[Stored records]
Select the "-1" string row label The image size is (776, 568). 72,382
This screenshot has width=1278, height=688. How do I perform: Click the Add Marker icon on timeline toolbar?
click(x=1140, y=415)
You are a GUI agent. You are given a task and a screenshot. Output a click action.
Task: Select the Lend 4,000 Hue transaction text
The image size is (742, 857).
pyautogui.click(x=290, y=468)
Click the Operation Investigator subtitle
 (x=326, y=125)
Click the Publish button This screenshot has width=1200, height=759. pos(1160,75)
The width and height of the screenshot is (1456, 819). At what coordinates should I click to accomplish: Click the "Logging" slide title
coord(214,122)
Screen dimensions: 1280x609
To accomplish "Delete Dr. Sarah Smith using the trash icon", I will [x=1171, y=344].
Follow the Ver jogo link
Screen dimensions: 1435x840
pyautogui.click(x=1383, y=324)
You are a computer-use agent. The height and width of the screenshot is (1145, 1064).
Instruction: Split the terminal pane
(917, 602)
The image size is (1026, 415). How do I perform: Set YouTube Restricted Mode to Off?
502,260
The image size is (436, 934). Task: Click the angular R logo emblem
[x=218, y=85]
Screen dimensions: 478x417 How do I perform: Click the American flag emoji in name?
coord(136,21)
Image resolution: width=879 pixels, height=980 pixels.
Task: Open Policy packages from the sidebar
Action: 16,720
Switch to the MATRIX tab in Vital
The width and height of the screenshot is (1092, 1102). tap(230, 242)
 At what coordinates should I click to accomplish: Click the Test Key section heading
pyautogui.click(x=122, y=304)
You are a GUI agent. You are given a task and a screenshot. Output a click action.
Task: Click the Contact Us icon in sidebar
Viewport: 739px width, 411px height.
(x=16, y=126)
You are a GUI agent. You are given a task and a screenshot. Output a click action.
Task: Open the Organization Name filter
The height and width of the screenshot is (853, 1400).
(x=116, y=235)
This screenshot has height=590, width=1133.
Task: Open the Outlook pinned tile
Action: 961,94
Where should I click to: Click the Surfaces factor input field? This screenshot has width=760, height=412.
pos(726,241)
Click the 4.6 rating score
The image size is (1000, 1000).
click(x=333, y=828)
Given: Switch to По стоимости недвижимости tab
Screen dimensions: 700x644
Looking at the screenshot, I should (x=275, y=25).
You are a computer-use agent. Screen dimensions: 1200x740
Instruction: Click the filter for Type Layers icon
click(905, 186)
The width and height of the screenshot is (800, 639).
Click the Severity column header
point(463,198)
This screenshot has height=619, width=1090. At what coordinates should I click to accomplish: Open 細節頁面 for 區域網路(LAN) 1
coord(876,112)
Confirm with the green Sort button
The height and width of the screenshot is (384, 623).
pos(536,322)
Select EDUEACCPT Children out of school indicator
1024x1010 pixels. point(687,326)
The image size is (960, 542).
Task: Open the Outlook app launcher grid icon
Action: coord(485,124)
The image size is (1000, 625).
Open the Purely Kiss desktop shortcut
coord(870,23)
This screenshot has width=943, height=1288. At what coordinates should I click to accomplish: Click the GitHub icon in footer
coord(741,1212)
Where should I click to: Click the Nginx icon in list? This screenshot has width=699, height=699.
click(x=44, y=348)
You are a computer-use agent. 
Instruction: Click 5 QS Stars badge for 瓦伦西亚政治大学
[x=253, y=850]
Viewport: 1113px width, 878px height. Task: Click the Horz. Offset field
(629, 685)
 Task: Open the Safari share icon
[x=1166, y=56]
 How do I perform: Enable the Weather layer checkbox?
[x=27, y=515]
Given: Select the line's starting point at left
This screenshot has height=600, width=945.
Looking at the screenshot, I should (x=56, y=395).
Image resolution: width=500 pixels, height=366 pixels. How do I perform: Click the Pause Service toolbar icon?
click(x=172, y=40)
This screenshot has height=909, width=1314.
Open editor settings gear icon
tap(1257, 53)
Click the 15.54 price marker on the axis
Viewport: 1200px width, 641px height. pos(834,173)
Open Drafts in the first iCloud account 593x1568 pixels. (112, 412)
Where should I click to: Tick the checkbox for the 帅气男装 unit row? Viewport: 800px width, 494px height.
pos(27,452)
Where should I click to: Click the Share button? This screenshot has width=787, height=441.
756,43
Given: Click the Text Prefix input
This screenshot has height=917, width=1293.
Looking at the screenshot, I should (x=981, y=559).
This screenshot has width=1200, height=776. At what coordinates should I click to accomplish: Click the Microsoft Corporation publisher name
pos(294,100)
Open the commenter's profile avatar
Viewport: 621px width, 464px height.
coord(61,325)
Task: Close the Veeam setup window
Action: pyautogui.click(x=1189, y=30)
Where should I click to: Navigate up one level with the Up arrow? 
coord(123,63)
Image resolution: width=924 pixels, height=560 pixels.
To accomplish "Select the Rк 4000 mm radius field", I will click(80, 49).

- Task description
An exact copy of all the records is the expected answer.

- Task output
Select the "-1" string row label The image size is (776, 568). 72,382
This screenshot has width=1278, height=688. How do I perform: Click the Add Marker icon on timeline toolbar?
click(x=1140, y=415)
You are a GUI agent. You are given a task and a screenshot. Output a click action.
Task: Select the Lend 4,000 Hue transaction text
The image size is (742, 857).
pyautogui.click(x=290, y=468)
Click the Operation Investigator subtitle
 (x=326, y=125)
Click the Publish button This screenshot has width=1200, height=759. pos(1160,75)
The width and height of the screenshot is (1456, 819). At what coordinates should I click to accomplish: Click the "Logging" slide title
coord(214,122)
Screen dimensions: 1280x609
To accomplish "Delete Dr. Sarah Smith using the trash icon", I will [x=1171, y=344].
Follow the Ver jogo link
Screen dimensions: 1435x840
pyautogui.click(x=1383, y=324)
You are a computer-use agent. The height and width of the screenshot is (1145, 1064).
Instruction: Split the terminal pane
(917, 602)
The image size is (1026, 415). How do I perform: Set YouTube Restricted Mode to Off?
502,260
The image size is (436, 934). Task: Click the angular R logo emblem
[x=218, y=85]
Screen dimensions: 478x417 How do I perform: Click the American flag emoji in name?
coord(136,21)
Image resolution: width=879 pixels, height=980 pixels.
Task: Open Policy packages from the sidebar
Action: 16,720
Switch to the MATRIX tab in Vital
The width and height of the screenshot is (1092, 1102). tap(230, 242)
 At what coordinates should I click to accomplish: Click the Test Key section heading
pyautogui.click(x=122, y=304)
You are a GUI agent. You are given a task and a screenshot. Output a click action.
Task: Click the Contact Us icon in sidebar
Viewport: 739px width, 411px height.
(x=16, y=126)
You are a GUI agent. You are given a task and a screenshot. Output a click action.
Task: Open the Organization Name filter
The height and width of the screenshot is (853, 1400).
(x=116, y=235)
This screenshot has height=590, width=1133.
Task: Open the Outlook pinned tile
Action: 961,94
Where should I click to: Click the Surfaces factor input field? This screenshot has width=760, height=412.
pos(726,241)
Click the 4.6 rating score
The image size is (1000, 1000).
click(x=333, y=828)
Given: Switch to По стоимости недвижимости tab
Screen dimensions: 700x644
Looking at the screenshot, I should (x=275, y=25).
You are a computer-use agent. Screen dimensions: 1200x740
Instruction: Click the filter for Type Layers icon
click(905, 186)
The width and height of the screenshot is (800, 639).
Click the Severity column header
point(463,198)
This screenshot has height=619, width=1090. At what coordinates should I click to accomplish: Open 細節頁面 for 區域網路(LAN) 1
coord(876,112)
Confirm with the green Sort button
The height and width of the screenshot is (384, 623).
pos(536,322)
Select EDUEACCPT Children out of school indicator
1024x1010 pixels. point(687,326)
The image size is (960, 542).
Task: Open the Outlook app launcher grid icon
Action: coord(485,124)
The image size is (1000, 625).
Open the Purely Kiss desktop shortcut
coord(870,23)
This screenshot has width=943, height=1288. At what coordinates should I click to accomplish: Click the GitHub icon in footer
coord(741,1212)
Where should I click to: Click the Nginx icon in list? This screenshot has width=699, height=699.
click(x=44, y=348)
You are a computer-use agent. 
Instruction: Click 5 QS Stars badge for 瓦伦西亚政治大学
[x=253, y=850]
Viewport: 1113px width, 878px height. Task: Click the Horz. Offset field
(629, 685)
 Task: Open the Safari share icon
[x=1166, y=56]
 How do I perform: Enable the Weather layer checkbox?
[x=27, y=515]
Given: Select the line's starting point at left
This screenshot has height=600, width=945.
Looking at the screenshot, I should (x=56, y=395).
Image resolution: width=500 pixels, height=366 pixels. How do I perform: Click the Pause Service toolbar icon?
click(x=172, y=40)
This screenshot has height=909, width=1314.
Open editor settings gear icon
tap(1257, 53)
Click the 15.54 price marker on the axis
Viewport: 1200px width, 641px height. pos(834,173)
Open Drafts in the first iCloud account 593x1568 pixels. (112, 412)
Where should I click to: Tick the checkbox for the 帅气男装 unit row? Viewport: 800px width, 494px height.
pos(27,452)
Where should I click to: Click the Share button? This screenshot has width=787, height=441.
756,43
Given: Click the Text Prefix input
This screenshot has height=917, width=1293.
Looking at the screenshot, I should (x=981, y=559).
This screenshot has width=1200, height=776. At what coordinates should I click to accomplish: Click the Microsoft Corporation publisher name
pos(294,100)
Open the commenter's profile avatar
Viewport: 621px width, 464px height.
coord(61,325)
Task: Close the Veeam setup window
Action: pyautogui.click(x=1189, y=30)
Where should I click to: Navigate up one level with the Up arrow? 
coord(123,63)
Image resolution: width=924 pixels, height=560 pixels.
To accomplish "Select the Rк 4000 mm radius field", I will click(80, 49).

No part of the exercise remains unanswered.